People naturally want their thoughts, feelings, and experiences to be consistent. If someone interviews for a job, for example, that pays them more than they thought that they would ever earn (even though they are capable of and deserving of the job), their thought that they are incapable is inconsistent with their experience of being offered the interview. Ultimately, they will likely feel very nervous about the interview. As a result of this anxiety and worry, they will not likely interview well. Therefore, they will likely be rejected for the job. This rejection can be internalized as “proof” that they are undeserving, thereby added to their lower sense of self and self-esteem.
Immediately after their aforementioned rejection, their initial anxiety will likely ease, because their experience (getting rejected) is now consistent with their untrue thought (that they are not deserving). Nonetheless, they will likely continue to feel inferior and earn less money. The true reality, however, is that they were and are capable. As they understand this truth (no matter the etiology of the original belief) both in how he/she thinks and feels about themselves, they will perform much better in the future. This improved performance (based upon this change in perception and healthy understanding) will likely lead to ongoing approval and acceptance. This positive experience will likely lead to an overall improved sense of self, self-esteem, self-confidence, and self-image.

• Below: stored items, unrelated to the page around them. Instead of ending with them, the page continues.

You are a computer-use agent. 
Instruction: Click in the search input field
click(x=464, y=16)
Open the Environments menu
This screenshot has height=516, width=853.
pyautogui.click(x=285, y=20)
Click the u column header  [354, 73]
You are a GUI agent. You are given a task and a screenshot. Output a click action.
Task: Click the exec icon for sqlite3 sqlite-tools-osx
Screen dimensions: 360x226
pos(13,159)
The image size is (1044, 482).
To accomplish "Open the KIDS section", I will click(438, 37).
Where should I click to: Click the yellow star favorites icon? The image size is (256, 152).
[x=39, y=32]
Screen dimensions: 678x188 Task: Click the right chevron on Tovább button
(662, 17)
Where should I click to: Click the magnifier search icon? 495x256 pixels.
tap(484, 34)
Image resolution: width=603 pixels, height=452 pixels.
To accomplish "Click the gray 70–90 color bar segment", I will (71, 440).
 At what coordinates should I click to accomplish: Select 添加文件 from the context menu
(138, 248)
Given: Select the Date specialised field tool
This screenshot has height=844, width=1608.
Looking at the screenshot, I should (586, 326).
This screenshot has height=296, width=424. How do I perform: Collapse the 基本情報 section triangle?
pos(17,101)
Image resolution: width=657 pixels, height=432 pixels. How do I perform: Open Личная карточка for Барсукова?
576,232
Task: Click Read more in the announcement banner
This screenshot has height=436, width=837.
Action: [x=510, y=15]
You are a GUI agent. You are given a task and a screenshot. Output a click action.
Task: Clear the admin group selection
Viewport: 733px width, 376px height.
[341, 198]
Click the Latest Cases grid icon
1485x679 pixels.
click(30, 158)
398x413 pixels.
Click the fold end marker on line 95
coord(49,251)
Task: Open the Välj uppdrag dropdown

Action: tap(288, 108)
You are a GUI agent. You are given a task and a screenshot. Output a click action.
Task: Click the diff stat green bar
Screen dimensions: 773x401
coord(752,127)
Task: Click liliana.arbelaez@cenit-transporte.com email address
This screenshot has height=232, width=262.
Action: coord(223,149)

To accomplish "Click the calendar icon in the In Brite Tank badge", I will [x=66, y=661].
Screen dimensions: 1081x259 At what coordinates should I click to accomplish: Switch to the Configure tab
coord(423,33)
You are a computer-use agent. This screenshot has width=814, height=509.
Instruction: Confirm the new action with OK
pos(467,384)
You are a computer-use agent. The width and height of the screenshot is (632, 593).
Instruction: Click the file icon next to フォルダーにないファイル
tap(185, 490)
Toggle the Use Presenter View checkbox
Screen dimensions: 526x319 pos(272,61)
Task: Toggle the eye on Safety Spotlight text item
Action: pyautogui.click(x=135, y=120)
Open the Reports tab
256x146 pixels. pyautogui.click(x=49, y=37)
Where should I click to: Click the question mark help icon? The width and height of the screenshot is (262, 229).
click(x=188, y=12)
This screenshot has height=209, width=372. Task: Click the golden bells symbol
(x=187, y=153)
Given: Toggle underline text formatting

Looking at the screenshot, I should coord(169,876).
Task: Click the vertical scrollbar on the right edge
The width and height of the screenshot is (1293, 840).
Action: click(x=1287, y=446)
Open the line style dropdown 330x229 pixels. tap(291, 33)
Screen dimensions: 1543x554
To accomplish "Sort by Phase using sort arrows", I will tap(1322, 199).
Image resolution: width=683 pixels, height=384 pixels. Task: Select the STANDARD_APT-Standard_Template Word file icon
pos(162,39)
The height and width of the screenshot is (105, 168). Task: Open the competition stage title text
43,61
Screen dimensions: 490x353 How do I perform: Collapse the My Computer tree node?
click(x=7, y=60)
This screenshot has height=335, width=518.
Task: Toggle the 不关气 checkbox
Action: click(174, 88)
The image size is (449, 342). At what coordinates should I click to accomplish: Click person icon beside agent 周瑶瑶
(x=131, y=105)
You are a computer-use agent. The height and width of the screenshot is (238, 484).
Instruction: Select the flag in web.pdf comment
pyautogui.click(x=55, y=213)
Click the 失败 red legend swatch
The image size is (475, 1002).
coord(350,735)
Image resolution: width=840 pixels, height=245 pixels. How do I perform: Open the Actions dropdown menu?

Another common “cognitive distortion,” as described by Dr. David Burns’ popularized information on cognitive behavioral therapy, that influences self-esteem is known as the “binocular trick.” If one has ever looked into a pair of binoculars the wrong way, everything looks far away. In essence, people sometimes use this phenomenon upon themselves, while comparing themselves with others. One might look at one’s own accomplishments as if through the wrong end of a pair of binoculars. Conversely, one may examine another’s accomplishments as if through the right way through the same binoculars. When looking at one’s shortcomings, there may be a tendency to examine these deficits as if looking at them properly though binoculars. On the other hand, others’ shortcomings are examined in the opposite way.
Since most publicly embellish personal strengths, while minimizing weaknesses, the etiology of this discrepancy becomes self-evident. When comparing out, it is ultimately vital to remember that our self-knowledge far exceeds our understanding of others. This imbalanced perspective creates an illusion that can be overcome, therefore, by means of an awareness of the role of the binocular trick and the realization that everyone has his or her own set of shortcomings and strengths.